## About this exercise
Count the lines in the entries below that mention the string "Prastio", then write that number by itself.

Dataset entries:
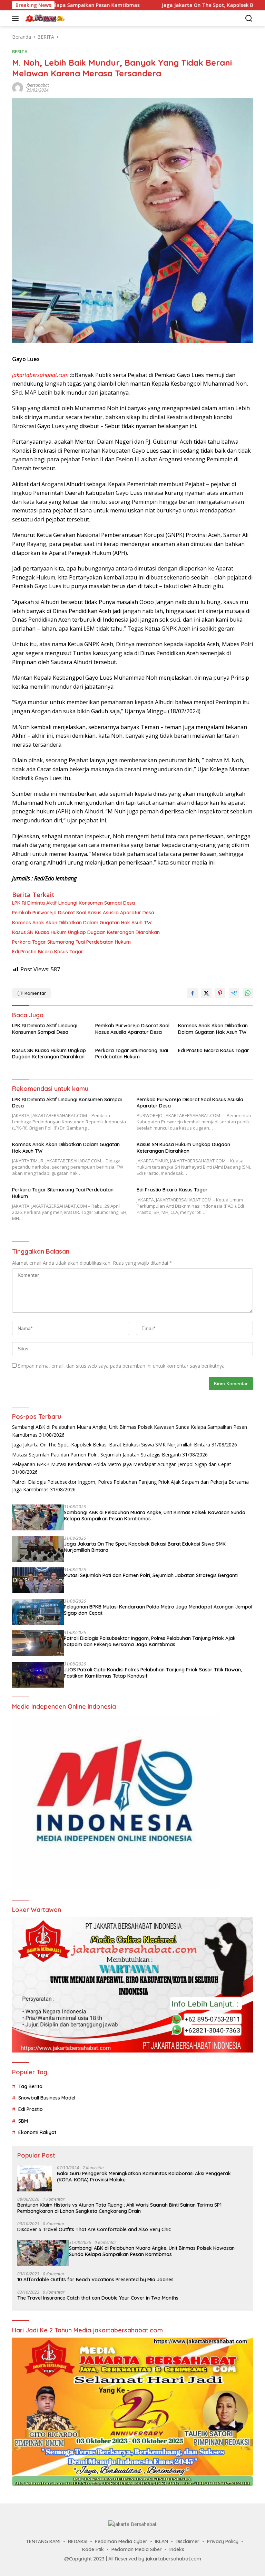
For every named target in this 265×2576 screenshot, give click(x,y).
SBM (23, 2121)
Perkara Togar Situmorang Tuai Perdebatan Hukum (71, 942)
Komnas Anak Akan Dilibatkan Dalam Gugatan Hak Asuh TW (81, 922)
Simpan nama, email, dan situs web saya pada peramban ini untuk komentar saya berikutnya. (122, 1365)
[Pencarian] (249, 18)
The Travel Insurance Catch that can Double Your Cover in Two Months (97, 2298)
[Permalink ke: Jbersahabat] (17, 87)
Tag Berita (30, 2086)
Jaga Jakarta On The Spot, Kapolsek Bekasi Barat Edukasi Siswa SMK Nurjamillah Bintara (111, 1444)
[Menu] (16, 18)
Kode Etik (93, 2549)
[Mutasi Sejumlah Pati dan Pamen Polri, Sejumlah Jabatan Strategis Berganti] (38, 1580)
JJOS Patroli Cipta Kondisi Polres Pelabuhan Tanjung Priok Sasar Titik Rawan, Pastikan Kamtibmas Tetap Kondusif (153, 1673)
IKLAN (161, 2541)
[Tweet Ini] (206, 993)
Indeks (176, 2549)
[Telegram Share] (234, 993)
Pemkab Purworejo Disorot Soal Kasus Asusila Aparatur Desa (83, 912)
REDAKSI (77, 2541)
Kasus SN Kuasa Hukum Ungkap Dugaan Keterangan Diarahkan (86, 932)
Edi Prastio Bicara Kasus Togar (47, 952)
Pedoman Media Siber (136, 2549)
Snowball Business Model (46, 2098)
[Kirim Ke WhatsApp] (248, 993)
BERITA (20, 51)
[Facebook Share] (192, 993)
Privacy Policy (222, 2541)
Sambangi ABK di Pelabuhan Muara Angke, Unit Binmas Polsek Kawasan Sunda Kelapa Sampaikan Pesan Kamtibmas (154, 1515)
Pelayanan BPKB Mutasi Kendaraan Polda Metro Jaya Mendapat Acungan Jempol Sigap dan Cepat (121, 1464)
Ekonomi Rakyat (37, 2132)
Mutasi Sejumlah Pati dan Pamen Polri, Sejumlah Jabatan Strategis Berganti (96, 1454)
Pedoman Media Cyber (121, 2541)
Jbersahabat (38, 85)
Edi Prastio (30, 2109)
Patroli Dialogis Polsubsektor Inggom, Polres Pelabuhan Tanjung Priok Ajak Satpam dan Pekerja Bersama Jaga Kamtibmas (150, 1641)
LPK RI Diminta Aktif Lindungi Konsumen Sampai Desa (73, 903)
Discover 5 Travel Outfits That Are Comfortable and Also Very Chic (94, 2229)
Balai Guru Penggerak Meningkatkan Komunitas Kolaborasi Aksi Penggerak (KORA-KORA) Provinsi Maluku (144, 2176)
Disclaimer (187, 2541)
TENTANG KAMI (43, 2541)
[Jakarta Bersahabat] (44, 18)
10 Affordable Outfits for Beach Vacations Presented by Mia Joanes (95, 2279)
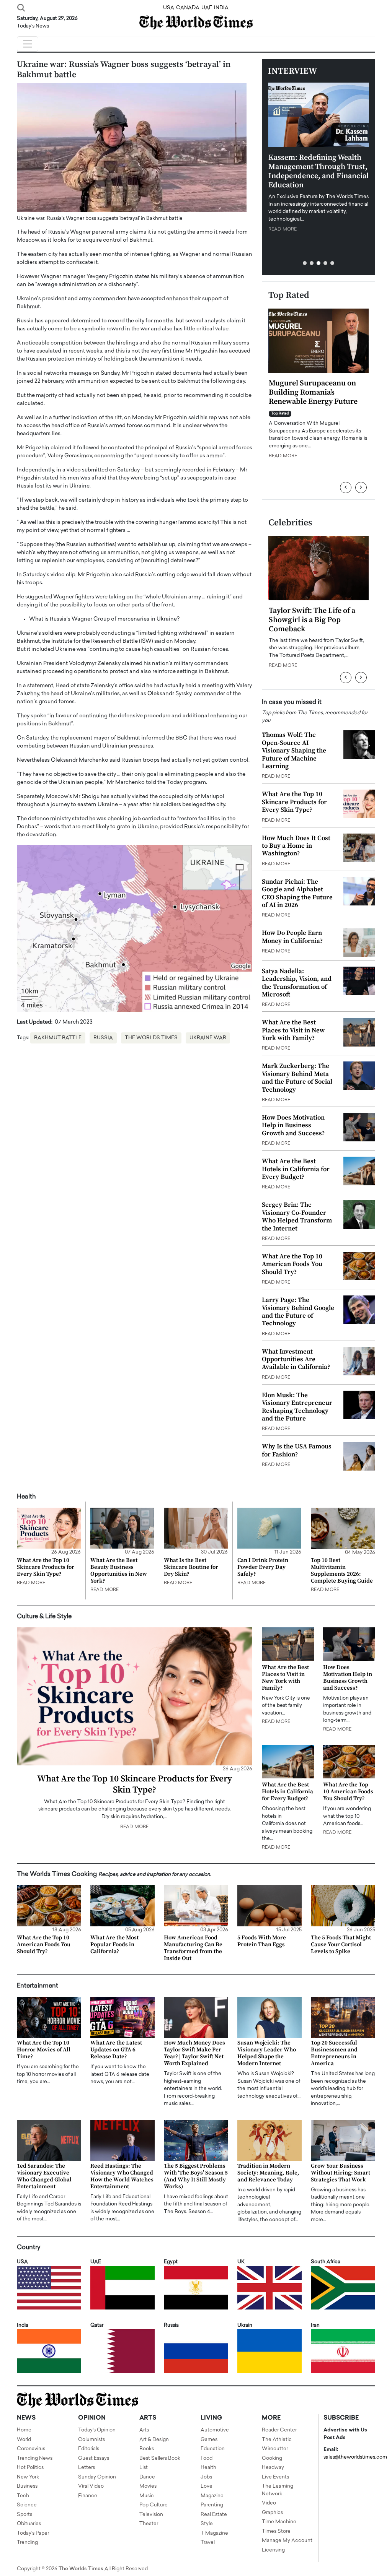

## Answer section
2